Sunday, April 12, 2015

And another rant, on how to isolate spark/storm dependencies from my own dependencies

In my last rant i talked about classloaders and protecting the dependencies used by my code from overlapping with the dependencies used by the container, that runs my code. The only contact between them should be through interfaces/annotations visible to my code.

In the following rant i write about functions and predicates. And this relates again to classloading issues.

I have a huge amount of geographical data, that i want to reduce to data for a single country. And i want to do it in spark or storm.

  • i do not know in advance, by what country the data will be filtered with. Its a parameter.
  • i can not ask a remote service for each datapoint, in which country it is, as it is too slow
Normally i would create a package, that contains the shapes for all countries. And then there is a service, that takes a country as a parameter and returns a stateless, immutable, thread-safe predicate, that can be applied to any coordinate from my data.
  • each shape maps to one country,
  • i need a library, that uncompresses the shape map,
  • i need a library, that loads the shapes, creates an index, and offers a function, that returns the matching shape for the coordinates and implicitly with it the country
The shape map is rather big. Heavily compressed it has the size of almost 10MB. It has to be distributed to any node, that runs the job. And then it has to be unpacked, prepared and so on. 

To reduce the size, i can offer a remote service, that prepares the shape map, so only the ones needed for the particular country is returned. This service is called before my job runs and can then be safely distributed with the job.

I can also unpack everything in the driver, that distributes everything. So the nodes do not have that work.

For uncompressing i can use Zip, that is shipped with the Java SDK. 

There are geo tools out there, that allow me to create indexes and contain/intersect functions. It has to come with my package. But the one i know does not support shipping indexes via serialization. So i assume, i have to prepare everything on the actual node.

This looks like a straightforward solution.

But again i have dependencies, that i can not control. And they also bring in their own dependencies. For example, one depends on Guava. And storm and spark, they also use Guava, but use a different version. So the chance is there, that code is called, that needs a specific feature from Guava.

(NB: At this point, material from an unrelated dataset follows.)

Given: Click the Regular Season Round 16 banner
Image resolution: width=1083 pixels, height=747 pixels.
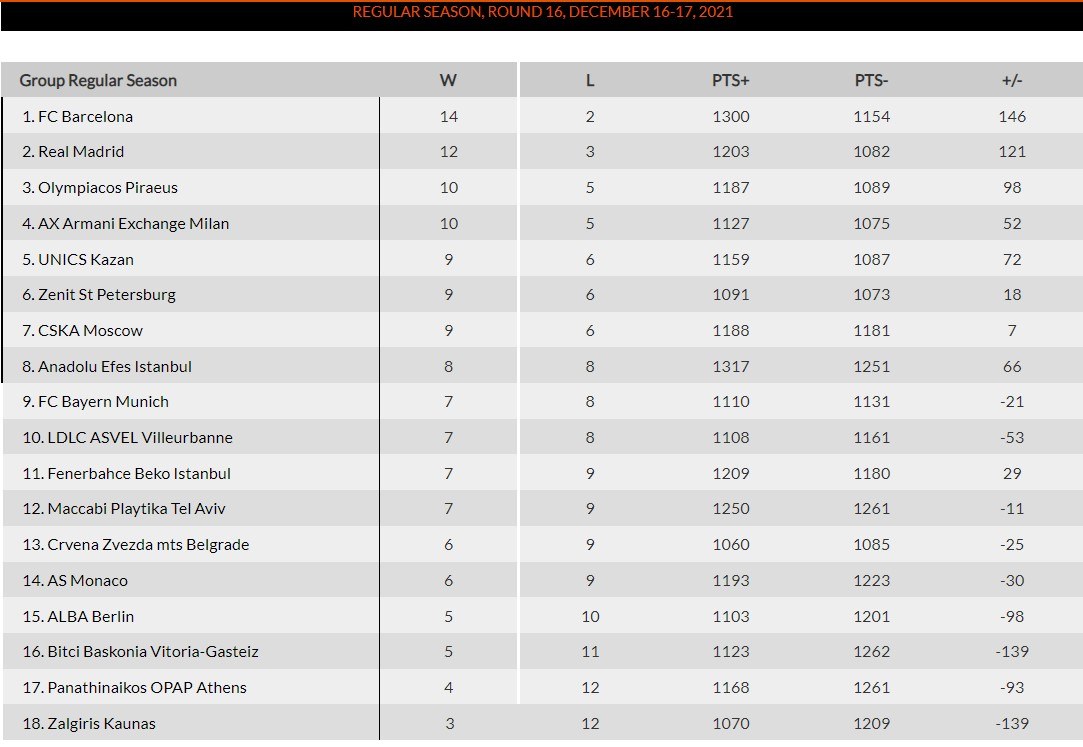Looking at the screenshot, I should coord(542,13).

But if an older version is seen in the classpath, that does not have this feature implemented yet, that code will break. The same is true the other way around, when newer versions of guava remove deprecated functionality. I have seen this for the StopWatch in Guava.

I really would love to have my dependencies separated. I do not want to align my code to dependencies in control of other people. It restricts me.

What can i do?

Usually the container creates a classpath, that puts its own dependencies and my dependencies into one classpath and then calls the entry point, e.g. the main method. To protect me and the container, i have to hide my own dependencies and only some entry code is visible.

So, when my entry code is called, it is aligned it to the dependencies of the container. But when my entry code actually calls my functionality, then i need to have a different classloader, where only interfaces/annotations from the container are visible (In spark, it would be JavaRDD, e.g), and everything else comes from my own dependencies.

What i need to submit to spark and storm, are actually two archives then. 
One that contains the entry code, that is called by spark/storm plus a little classloader magic, that i own and has no overlaps with spark/storm dependencies. Or existing classloader magic libraries, where i know, that there are no overlaps. 
And the other archive contains my own dependencies, handled by classloader magic, with its own entry point. The code in there is compiled against spark/storm API, but the API itself is not contained. It is provided by the container.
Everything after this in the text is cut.